Here are some places in North Beach, San Francisco, where Jack and the Beats hung out (and where I hung out on my anti-birthday)...
City Lights Bookstore on Columbus (and Jack Kerouac Alley)
Inside Vesuvio's, where the Beats got drunk.
The
new Beat Museum, across the street from Vesuvio's and City Lights. (Cool stuff: A check to a liquor store signed by Jack Kerouac and the original shirt worn by Neal Cassady when he drove Ken Kesey's bus Furthur.)
10 comments:
I love San Francisco! I haven't read Kerouac but have always wanted to. Do you recommend his work?
I love Kerouac and am wishing that I can get back to san francisco one day... I've been spending some time re-reading the Dharma Bums and Tristessa, and I gave a new copy of "On The Road " to a non reader in the hopes that he'd get caught up in the wonderful story...here's hoping. He seemed quite happy to get the book.
I often sat in the restaurant where O.Henry wrote, and sometimes I sat in the same spot where he wrote The Gift of The Magi" they had a copy of the story on the wall right there, in a little snug he loved to sit in.
I remember my father reading me O. Henry stories when i was little, and how the twists at the end always thrilled me-that someone could write that way.
Kerouac is great.
Has it inspired you to do any writing ?
Very cool pics. I once saw Ginsberg give a reading at City Lights. Is that perfect?
Oh wow! I'll have to share this post with my friend and fellow blogger, TheOtherFeminist, because she and her husband took a longgg road trip devoted to the Beats a few years ago. She'll love these pics.
Hi, everyone!
Literary Bo, I promise a future post riffing on Kerouac and his writing. He is definitely an American original. A good place to start is with On the Road.
D Chedwick, that's a great anecdote about O. Henry and your father. Can you share the name of the restaurant (and city)?
Princess, I'm working on it!
BikeProf, good to hear from ya. Lucky you!!!! I hope you got a snapshot.

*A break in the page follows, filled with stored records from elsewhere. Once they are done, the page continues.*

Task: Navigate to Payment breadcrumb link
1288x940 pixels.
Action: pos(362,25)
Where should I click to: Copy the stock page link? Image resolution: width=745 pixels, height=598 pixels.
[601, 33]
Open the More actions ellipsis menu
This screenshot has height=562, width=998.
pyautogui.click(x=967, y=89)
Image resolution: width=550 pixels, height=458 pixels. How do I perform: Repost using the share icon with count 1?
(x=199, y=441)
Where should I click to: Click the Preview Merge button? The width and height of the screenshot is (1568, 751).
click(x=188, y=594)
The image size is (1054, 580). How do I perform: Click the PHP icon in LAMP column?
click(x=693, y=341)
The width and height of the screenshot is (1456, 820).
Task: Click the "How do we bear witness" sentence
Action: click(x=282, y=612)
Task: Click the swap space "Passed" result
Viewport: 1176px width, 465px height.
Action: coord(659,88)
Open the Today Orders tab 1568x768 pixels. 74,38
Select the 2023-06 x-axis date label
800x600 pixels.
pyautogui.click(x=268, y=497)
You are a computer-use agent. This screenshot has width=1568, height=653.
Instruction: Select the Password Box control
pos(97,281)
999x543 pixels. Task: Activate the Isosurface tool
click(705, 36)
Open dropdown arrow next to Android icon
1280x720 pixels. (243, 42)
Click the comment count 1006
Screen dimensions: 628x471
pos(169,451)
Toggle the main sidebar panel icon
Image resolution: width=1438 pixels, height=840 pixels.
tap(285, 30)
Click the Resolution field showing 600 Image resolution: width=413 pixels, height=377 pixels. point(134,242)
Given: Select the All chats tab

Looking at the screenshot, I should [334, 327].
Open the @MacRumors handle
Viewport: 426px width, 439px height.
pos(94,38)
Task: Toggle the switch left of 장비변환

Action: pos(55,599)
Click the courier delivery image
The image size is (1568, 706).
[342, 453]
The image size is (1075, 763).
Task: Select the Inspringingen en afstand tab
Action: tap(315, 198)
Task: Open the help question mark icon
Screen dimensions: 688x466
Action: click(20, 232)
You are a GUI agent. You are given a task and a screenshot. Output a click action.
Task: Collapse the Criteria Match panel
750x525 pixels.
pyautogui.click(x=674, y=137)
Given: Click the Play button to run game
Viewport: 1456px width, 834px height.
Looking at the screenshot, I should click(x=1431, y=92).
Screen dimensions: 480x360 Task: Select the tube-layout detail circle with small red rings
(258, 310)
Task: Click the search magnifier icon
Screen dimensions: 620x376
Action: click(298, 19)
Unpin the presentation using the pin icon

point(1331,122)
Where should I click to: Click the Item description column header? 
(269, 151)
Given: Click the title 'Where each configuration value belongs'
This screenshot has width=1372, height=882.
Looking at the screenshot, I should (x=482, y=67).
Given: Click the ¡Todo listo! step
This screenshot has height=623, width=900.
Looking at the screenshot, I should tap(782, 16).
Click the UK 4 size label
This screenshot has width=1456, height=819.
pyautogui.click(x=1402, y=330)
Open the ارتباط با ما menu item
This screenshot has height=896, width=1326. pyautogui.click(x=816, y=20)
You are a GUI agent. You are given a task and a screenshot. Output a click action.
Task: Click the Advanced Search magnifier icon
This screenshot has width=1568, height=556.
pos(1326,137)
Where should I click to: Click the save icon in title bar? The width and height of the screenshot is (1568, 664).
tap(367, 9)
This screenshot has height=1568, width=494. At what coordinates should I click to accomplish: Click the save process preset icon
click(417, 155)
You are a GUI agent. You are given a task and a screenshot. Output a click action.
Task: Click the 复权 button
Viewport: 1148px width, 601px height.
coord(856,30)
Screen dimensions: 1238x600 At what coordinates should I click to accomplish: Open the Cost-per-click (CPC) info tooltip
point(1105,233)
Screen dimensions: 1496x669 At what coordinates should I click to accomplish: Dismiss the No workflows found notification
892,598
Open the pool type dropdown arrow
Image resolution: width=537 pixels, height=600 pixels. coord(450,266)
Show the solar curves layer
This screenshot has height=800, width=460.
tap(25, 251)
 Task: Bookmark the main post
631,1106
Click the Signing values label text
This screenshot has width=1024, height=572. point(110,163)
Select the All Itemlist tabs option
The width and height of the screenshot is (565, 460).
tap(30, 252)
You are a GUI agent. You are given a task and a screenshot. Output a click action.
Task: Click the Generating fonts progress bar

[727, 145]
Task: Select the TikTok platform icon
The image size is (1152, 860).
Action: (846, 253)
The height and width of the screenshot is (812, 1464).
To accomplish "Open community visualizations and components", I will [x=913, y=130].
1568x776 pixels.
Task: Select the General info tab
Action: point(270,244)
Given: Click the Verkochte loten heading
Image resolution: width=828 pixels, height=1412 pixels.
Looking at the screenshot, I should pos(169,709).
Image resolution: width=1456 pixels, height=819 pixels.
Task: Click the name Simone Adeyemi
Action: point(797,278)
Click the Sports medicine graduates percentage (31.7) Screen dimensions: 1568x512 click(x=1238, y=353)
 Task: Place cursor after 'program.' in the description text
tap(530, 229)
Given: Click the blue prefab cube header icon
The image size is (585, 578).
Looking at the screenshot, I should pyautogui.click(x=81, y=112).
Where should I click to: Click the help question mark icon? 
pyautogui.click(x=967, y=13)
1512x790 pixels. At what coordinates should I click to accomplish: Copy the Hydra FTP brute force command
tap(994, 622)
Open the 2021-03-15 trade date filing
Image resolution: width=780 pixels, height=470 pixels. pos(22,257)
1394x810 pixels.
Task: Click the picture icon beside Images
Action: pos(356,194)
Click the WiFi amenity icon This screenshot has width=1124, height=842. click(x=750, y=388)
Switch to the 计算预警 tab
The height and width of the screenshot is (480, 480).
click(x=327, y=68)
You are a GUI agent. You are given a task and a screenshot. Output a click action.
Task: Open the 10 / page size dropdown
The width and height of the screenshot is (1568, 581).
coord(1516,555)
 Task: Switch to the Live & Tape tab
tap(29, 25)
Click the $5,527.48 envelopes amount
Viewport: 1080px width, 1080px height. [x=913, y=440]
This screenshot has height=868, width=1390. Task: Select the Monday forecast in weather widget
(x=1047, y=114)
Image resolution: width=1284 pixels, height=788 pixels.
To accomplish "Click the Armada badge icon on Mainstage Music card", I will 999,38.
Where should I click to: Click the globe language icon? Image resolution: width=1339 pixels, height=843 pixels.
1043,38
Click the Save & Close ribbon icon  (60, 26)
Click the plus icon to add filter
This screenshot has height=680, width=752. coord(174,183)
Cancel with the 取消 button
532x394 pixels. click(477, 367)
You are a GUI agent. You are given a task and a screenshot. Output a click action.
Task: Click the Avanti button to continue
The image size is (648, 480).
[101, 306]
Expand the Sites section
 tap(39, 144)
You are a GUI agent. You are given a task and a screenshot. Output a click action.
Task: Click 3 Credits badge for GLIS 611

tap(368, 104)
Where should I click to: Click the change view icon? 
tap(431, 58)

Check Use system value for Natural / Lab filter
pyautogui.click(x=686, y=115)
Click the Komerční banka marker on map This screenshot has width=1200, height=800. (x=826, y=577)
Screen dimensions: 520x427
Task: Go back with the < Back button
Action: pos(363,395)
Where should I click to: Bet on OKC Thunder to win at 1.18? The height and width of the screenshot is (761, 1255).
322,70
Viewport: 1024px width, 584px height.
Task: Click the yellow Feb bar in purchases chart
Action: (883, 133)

Andi and Tai, thanks. I like the tunnel idea a lot.
OtherFem, yes, the museum included a (small) area dedicated to Beat women, giving some history and background. I think that, unfortunately, the women at that time were still considered appendages to the men. But many of them kept trying to break out (or maybe I should say, to break in).
Happy un-and anti-birthday LK. i'm with you on that, by the way. Drinks, food, friends, and books. Who needs anything else? xo, Lily
Looks like a wonderful way to celebrate you anti-birthday!!
Pete's Tavern on Irving Place (Grammercy Park Neighborhood) NYC
They say that William Sydney Porter (O. Henry) wrote his famous Christmas short story, ''The Gift of the Magi,'' in two hours in a booth at the tavern in 1905.
When I was in Copenhagen, I was in a tavern where they claimed Han Christian Andersen wrote "The Little Mermaid" I was always a huge fan of Andersen's Fairy Tales... but the place was terribly crowded as I was there on a weekend.
These things are always in the guidebooks, for 'bookies' like us.